Sunday, November 23, 2008

The Long Arm of the Car

Today we took a trip to the airport to drop off Abuela, and in doing so, experienced 2 significant moments in Kaylani's life. The first is that as of 3:45pm, Mommy and Daddy were alone with Kaylani for the very first time since she was born. We're actually alone for the first time in almost a month since my mom was here 10 days before Kaylani was born. Since then, we've had one of our mothers, or various guests, stay with us (and take excellent care of us). It's been a long time coming, but we're officially on our own with our baby girl. Yikes! So far so good though.

The second is that when Mommy went inside with Abuela to help her check-in for her flight, Daddy drove around for the first time with his baby girl all by himself. The monkey mirror attached to the back seat helped me see her while I was driving (of course while keeping my eyes solidly glued to the cars in front of me), but it's not exactly the best way to see what she's doing. And wouldn't you know it, as soon as the car stopped and Mommy got out, Kaylani started crying.

It's like she knew. It's like she has a sixth sense (okay, it's probably a combination of her normal five senses), but she knew that Daddy was in the front, and couldn't do a damn thing except drive around hoping that the motion would calm her down. It didn't. I then did the next thing that I knew. I tried to reach back to her and calm her down. I've seen it done so many times by so many parents that it just seemed like the right thing to do. What I didn't know is that it's IMPOSSIBLE!

Let me set things up for you a bit. I drive a Toyota Highlander. Kaylani sits in a Graco SafeSeat that rests on a car seat base. The seat is anchored in on the rear passenger side. Got the picture in your head? Okay, now we can proceed.

◆ Work required ◆
Copy the blog post about the airport trip word for word, everything from "Sunday, November 23, 2008" down to "so good though.".

(Saved data entries)
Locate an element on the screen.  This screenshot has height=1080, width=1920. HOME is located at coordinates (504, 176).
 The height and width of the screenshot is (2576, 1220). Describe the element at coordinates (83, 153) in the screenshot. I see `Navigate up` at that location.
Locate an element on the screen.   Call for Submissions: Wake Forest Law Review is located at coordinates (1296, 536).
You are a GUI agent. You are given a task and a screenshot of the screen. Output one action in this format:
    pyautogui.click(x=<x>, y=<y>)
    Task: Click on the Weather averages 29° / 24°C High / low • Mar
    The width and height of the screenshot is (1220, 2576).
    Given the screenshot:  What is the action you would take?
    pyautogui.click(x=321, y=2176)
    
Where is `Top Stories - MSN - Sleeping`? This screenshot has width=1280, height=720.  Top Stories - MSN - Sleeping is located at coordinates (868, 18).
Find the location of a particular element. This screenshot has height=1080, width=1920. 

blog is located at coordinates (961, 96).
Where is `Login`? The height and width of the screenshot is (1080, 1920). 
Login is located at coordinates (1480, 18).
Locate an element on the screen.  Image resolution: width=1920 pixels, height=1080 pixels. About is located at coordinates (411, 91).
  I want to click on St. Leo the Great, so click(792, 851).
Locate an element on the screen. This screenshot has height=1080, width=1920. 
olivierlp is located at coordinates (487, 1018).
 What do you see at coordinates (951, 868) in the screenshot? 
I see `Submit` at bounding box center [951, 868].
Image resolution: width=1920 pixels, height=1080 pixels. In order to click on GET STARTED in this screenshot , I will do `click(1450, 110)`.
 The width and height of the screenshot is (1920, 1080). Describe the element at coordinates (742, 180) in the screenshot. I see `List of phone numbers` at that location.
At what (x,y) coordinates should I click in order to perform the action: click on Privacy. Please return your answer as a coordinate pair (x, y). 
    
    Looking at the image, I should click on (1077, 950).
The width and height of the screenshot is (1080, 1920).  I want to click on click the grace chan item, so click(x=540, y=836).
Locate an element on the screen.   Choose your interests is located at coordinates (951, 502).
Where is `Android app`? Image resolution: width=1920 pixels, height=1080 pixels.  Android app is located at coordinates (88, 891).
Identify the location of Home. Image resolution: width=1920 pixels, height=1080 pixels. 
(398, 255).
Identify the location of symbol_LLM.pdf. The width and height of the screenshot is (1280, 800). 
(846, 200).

◆ Output of the exercise ◆
Sunday, November 23, 2008

The Long Arm of the Car

Today we took a trip to the airport to drop off Abuela, and in doing so, experienced 2 significant moments in Kaylani's life. The first is that as of 3:45pm, Mommy and Daddy were alone with Kaylani for the very first time since she was born. We're actually alone for the first time in almost a month since my mom was here 10 days before Kaylani was born. Since then, we've had one of our mothers, or various guests, stay with us (and take excellent care of us). It's been a long time coming, but we're officially on our own with our baby girl. Yikes! So far so good though.